The Financial Conduct Authority (FCA) has given its first indication that it is hoping to loosen regulatory restrictions on firms that provide "simplified" advice targeted at lower-value, non-sophisticated clients.

At a recent event in London for financial advisers, FCA technical specialist Rory Percival said that the regulator was keen to "unblock" any issues that were discouraging firms from innovating. However, he said that in some cases firms were implementing processes that went beyond regulatory requirements, with the effect of driving up costs.

"We want to understand what the issues are so firms can innovate," Percival said, in comments carried by trade publication Money Marketing. "We do have rules about what is advice and what is not and we want to make clear what that means in practice. If we are preventing progress we want to unblock that blockage."

"There is a tendency in some cases for over-compliance. So that is an area that has cropped up and is a concern of ours. We sometimes see processes which are for processes' sake. In some cases it seems costs have come from over-compliance," he said.

In an email to Out-Law.com in January, the FCA said that it was investigating why many retail investment platforms were choosing to provide non-advised, 'execution-only' services rather than developing technology to streamline and automate financial advice. It is currently carrying out a thematic review of the effect this shift in business models is having on investors.

'Simplified advice' is a term used to describe where an adviser provides a personal recommendation to assist consumers in making straightforward investment choices. The provision of simplified advice is different from the provision of basic advice, which encompasses advice on stakeholder products using a process that involves putting pre-scripted questions to the client. Each type of advice is subject to different regulatory rules.

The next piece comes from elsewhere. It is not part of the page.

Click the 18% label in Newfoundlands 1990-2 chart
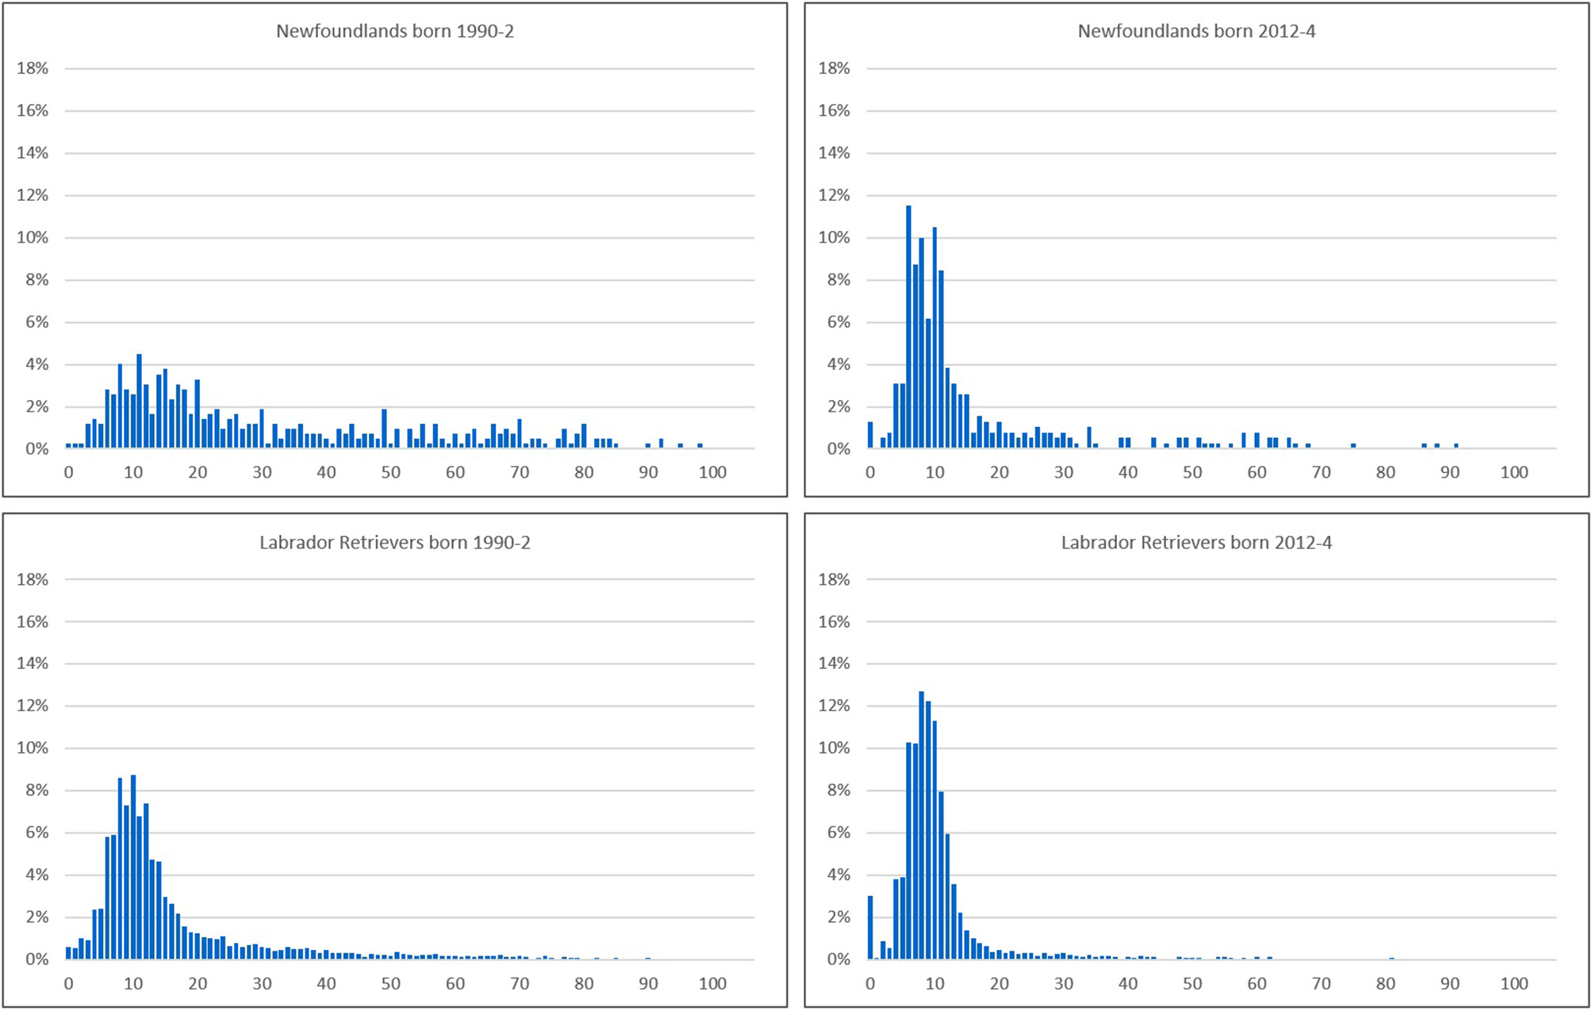The image size is (1593, 1011). click(x=33, y=68)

There has been uncertainty among some platform operators about the extent to which information they display that describes financial products will be caught by the regulatory criteria that classifies the display of information as the provision of retail investment advice. At the event, Percival said that the FCA would make the differences between advised and non-advised sales clear when it published the results of its review later this year.

Insurance law expert Bruno Geiringer of Pinsent Masons, the law firm behind Out-Law.com, said that although the industry had "been here before", the fact that the previous Financial Services Authority (FSA) had now been replaced by a more outcomes-focussed regulator pointed towards the redevelopment of a market for simplified advice.

"Anyone who has read the FSA's guidance on simplified advice from March 2010 will know that this guidance stopped all developments of a simplified advice process dead in their tracks," he said. "Some providers and advisers spent considerable sums in research and development at that time and presumably, unless there is some degree of certainty around any new proposals in this field, they will not be rushing to set up new projects to launch this new service into the market."

"That said, times are different now – there is a new conduct regulator with different objectives and it is focused more on outcomes, which must mean taking a very serious look at how customers might be served through a simplified advice process and whether the advantages of having such a process outweigh the disadvantages of not having one today in this post-RDR world. There are many 'orphan' customers and those with simple needs that can't afford advice. Others just need the nudge in the right direction that simplified advice could give," he said.

"Coupled with the prospect of simple products which can be bought without any advice and the growth of the non-advised, execution-only market, there seems today to be more of a reason to believe that there is indeed a place for a simplified advice service to give customers a real choice about which service would suit them best," he said.